◆ PASSAGE SHOWN
Citation: Proceedings of the 20th Conference on Computer Science and Intelligence Systems (FedCSIS), M. Bolanowski, M. Ganzha, L. Maciaszek, M. Paprzycki, D. Ślęzak (eds). ACSIS, Vol. 43, pages 312 ()

Full text

Abstract. The impact of brain tumors as a global health concern is due to their aggressive behavior, high mortality, and complexities in their diagnosis. While MRI remains the gold standard for identifying, monitoring, and detecting brain tumors, automated classification methods encounter many complications with respect to the diverse morphologies of tumors, similarities in their imaging features, and the potential variability in imaging conditions.CNNs can capture spatial hierarchies, but cannot generalize effectively and ViTs rely on the context to characterize the image modalities which means that, whilst they address some deficiencies of CNNs, they require extensive data and computational resources. To remedy some of the issues that each approach presents, we present multiscale MoE that leverages CNNs and attention-oriented modules. The proposed architecture uses multi-scale feature extraction, channel-spatial attention, and dynamic expert routing, which adequately collects tumor-specific features efficiently. We applied two different publicly available datasets, namely the Bangladesh Brain Cancer MRI and Figshare Brain Tumor dataset. For the Bangladesh dataset, the proposed model achieved overall accuracy of 96.92\\% and for FigShare dataset, the highest results achieved 96.42\\% accuracy. In contrast to state-of-the-art models, multiscale MoE achieved the highest testing accuracy 96.14\\%, and the lowest Brier score 0.0603. The proposed model has shown to have balanced classification results across the tumor classes and reduced the number of false predictions whilst maintaining efficient computational performance and thus has the potential to provide a valuable resource for clinical practice with respect to real-time applications.

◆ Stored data
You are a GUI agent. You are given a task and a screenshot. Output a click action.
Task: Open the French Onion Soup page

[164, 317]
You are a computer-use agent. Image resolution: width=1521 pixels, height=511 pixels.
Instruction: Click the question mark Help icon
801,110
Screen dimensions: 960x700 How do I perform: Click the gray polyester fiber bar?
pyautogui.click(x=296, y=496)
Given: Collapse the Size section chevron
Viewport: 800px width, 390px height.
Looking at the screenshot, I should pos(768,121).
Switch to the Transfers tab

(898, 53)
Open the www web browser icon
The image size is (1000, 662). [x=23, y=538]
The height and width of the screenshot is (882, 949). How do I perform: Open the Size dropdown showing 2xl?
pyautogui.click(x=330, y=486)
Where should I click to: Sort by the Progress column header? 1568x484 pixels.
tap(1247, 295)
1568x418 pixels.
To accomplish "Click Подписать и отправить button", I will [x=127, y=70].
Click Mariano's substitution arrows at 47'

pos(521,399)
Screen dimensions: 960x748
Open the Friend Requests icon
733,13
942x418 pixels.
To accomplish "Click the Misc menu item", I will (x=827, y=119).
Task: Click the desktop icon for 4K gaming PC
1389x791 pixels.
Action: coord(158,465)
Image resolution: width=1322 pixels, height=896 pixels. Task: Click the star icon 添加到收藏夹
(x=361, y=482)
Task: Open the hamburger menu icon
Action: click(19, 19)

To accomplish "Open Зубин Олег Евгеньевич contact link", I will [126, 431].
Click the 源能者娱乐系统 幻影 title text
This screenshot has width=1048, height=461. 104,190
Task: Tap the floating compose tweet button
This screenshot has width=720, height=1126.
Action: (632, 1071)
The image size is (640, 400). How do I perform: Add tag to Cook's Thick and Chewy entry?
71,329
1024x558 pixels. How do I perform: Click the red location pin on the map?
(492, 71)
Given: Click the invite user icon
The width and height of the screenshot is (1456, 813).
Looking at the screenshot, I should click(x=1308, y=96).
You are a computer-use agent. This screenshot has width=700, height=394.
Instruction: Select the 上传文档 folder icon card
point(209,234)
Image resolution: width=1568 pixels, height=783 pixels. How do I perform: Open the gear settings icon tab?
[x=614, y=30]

◆ WHAT YOU WILL DO
Can you repeat the part of the brain tumor abstract that opens with the words containing "Citation: Proceedings of" and closes with "pages 312 ()", switching "Conference" to "Symposium"? Work from the brain tumor abstract alone.

◆ RESPONSE TO THIS EXERCISE
Citation: Proceedings of the 20th Symposium on Computer Science and Intelligence Systems (FedCSIS), M. Bolanowski, M. Ganzha, L. Maciaszek, M. Paprzycki, D. Ślęzak (eds). ACSIS, Vol. 43, pages 312 ()